Now streaming on Amazon Prime and playing at select theaters, "One Night in Miami," the Regina King-directed adaptation of a stage play written by Kemp Powers, imagines a meeting after that fight where the champ soon to be known as Muhammad Ali (Eli Goree) celebrates his unlikely triumph with Black Muslim minister Malcolm X (Kingsley Ben-Adir), football great Jim Brown (Aldis Hodge) and singing star Sam Cooke (Leslie Odom Jr.) in a racially segregated Miami hotel.
For viewers like me who were alive and aware of events in those turbulent years, watching King's movie is not only a thrillingly plausible rendering of four African American icons poised at the crossroads of their respective lives. It also renders a moment of reckoning in the nation's history where its heritage of racial discrimination was being openly confronted, from the halls of Congress to America's streets. It seems almost an eerie convergence that "One Night in Miami's" premiere comes at a similar, even more nerve-wracking moment in our history of race relations.

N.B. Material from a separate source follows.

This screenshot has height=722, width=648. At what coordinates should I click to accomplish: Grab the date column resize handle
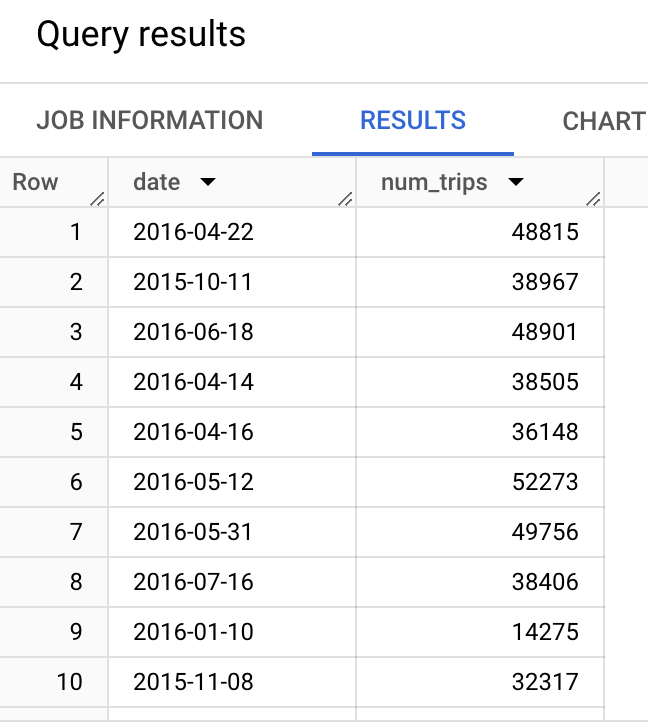[x=345, y=198]
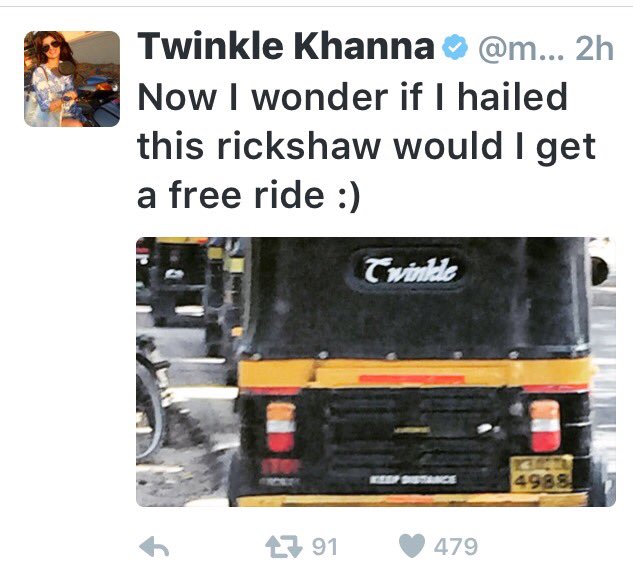Image resolution: width=633 pixels, height=579 pixels.
Task: Retweet using the retweet arrows icon
Action: (284, 547)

Yet, White racism oddly sits along the edges of the movie's action, save for the condescension and dismissal Cooke receives at a performance before a mostly White crowd at the ritzy Copacabana nightclub and another moment early in the film when Brown, the greatest fullback in pro football history, visits his birthplace at St. Simons Island in Georgia, en route to Miami.

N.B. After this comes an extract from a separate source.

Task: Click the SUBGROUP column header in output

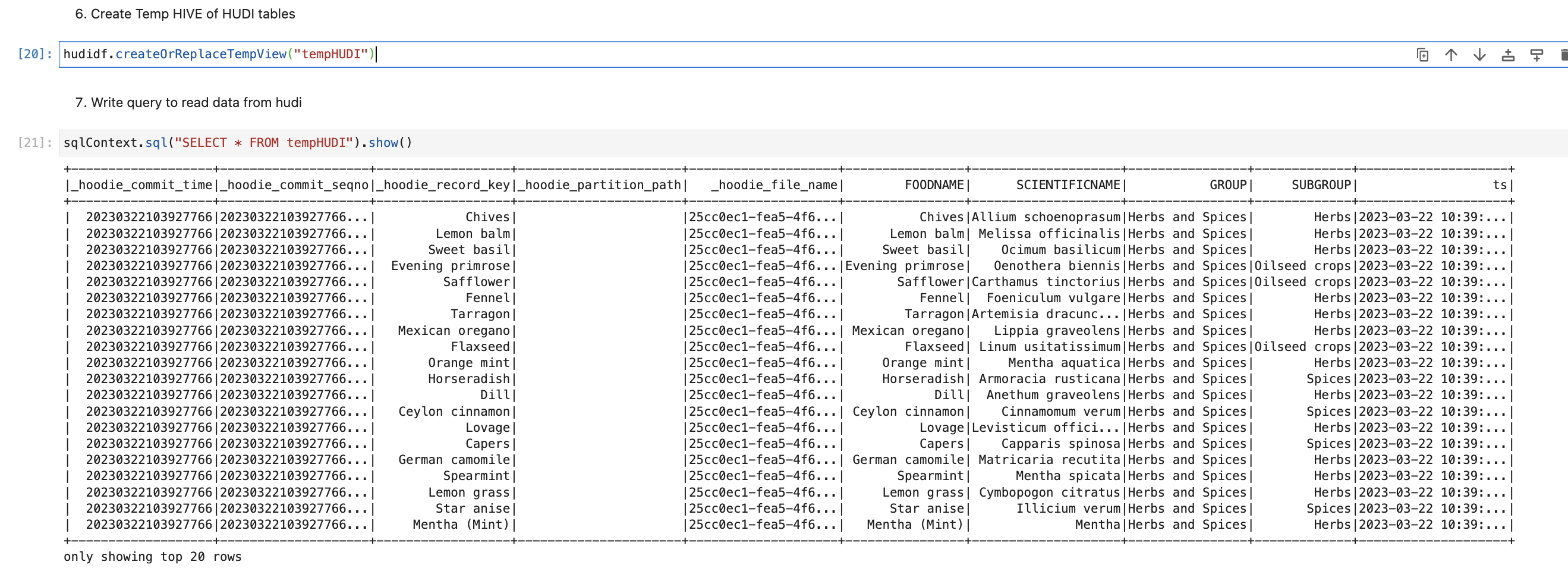Action: 1321,185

He drops by a mansion belonging to a White man named Carlton (Beau Bridges), whom he knew in childhood. Carlton is all smiles and approbation on his front porch, extolling the prodigal hero for having completed a record-setting 1963 NFL season of 1,863 rushing yards. Carlton then says he has to go back inside to move some heavy furniture. When Brown offers to help, Carlton, barely missing a beat in their conversation, assures him it's not necessary and besides, "We don't allow n***ers in the house."
If you know anything about Jim Brown's reputation for seeming indestructible and unconquerable, you'd think nothing could ever hurt him -- until this moment. And yet something about Hodge's demeanor in the role at that moment registers ... not anger, exactly, but a watchful resignation. It's shock without surprise over the way he's been treated, similar to how many African Americans today view the resurgence of White supremacism in public spaces. A sentiment that says at once, "The more things change ..." and "So what now?"
This, in a sense, is the essential question posed by "One Night in Miami": How do Black people negotiate lives for themselves in the face of White racism that seems never to go away -- no matter how many laws are enacted, political victories won or yards gained on the gridiron?
For Cooke, one of the most popular singers of the emergent soul-music era, it's about securing ownership over the terms of his career, where he performs and what he creates. Malcolm X is skeptical that Cooke can achieve this goal by actively continuing to seek greater "crossover" appeal with White as well as Black audiences. Brown backs Cooke on this as he is starting to think he should stop lugging a football through tacklers for pay and put his good looks before movie cameras. And aren't they doing what Malcolm has urged Black people to do all along? To seek economic independence and self-determination independent of White expectations?
But Malcolm had his own issues with independence. At this point in his life, he was estranged from the Nation of Islam and very close to breaking off his relationship with the organization. Clay, meanwhile, was about to publicly declare himself a Black Muslim and change his name to Muhammad Ali.
In the film, their complex fates seem to clash with each other. And yet, the film's power comes in showing in retrospect how there can be many ways for Black people to seek and find their personal autonomy, no matter what the odds.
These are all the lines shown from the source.